Work instructions> Only the lines of the data holding the string "will" need to be returned.

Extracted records
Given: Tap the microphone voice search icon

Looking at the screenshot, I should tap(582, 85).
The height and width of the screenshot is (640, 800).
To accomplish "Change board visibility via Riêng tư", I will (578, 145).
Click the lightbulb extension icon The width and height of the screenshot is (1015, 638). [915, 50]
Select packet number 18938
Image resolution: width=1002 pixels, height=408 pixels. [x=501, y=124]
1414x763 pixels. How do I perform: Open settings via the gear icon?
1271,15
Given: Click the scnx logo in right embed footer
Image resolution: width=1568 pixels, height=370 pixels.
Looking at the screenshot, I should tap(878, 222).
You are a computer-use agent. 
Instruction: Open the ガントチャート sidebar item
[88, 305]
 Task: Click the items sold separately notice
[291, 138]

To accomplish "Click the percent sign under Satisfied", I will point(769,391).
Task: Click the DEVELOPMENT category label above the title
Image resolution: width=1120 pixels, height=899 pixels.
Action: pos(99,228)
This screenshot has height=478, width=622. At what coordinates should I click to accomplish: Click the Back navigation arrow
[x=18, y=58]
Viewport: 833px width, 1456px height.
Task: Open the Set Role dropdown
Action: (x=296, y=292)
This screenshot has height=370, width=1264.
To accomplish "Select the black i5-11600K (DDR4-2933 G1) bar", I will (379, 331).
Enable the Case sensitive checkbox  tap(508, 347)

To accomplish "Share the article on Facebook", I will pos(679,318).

Exercise answer>
To accomplish "Change board visibility via Riêng tư", I will (578, 145).
To accomplish "Click the percent sign under Satisfied", I will point(769,391).
To accomplish "Select the black i5-11600K (DDR4-2933 G1) bar", I will (379, 331).
To accomplish "Share the article on Facebook", I will pos(679,318).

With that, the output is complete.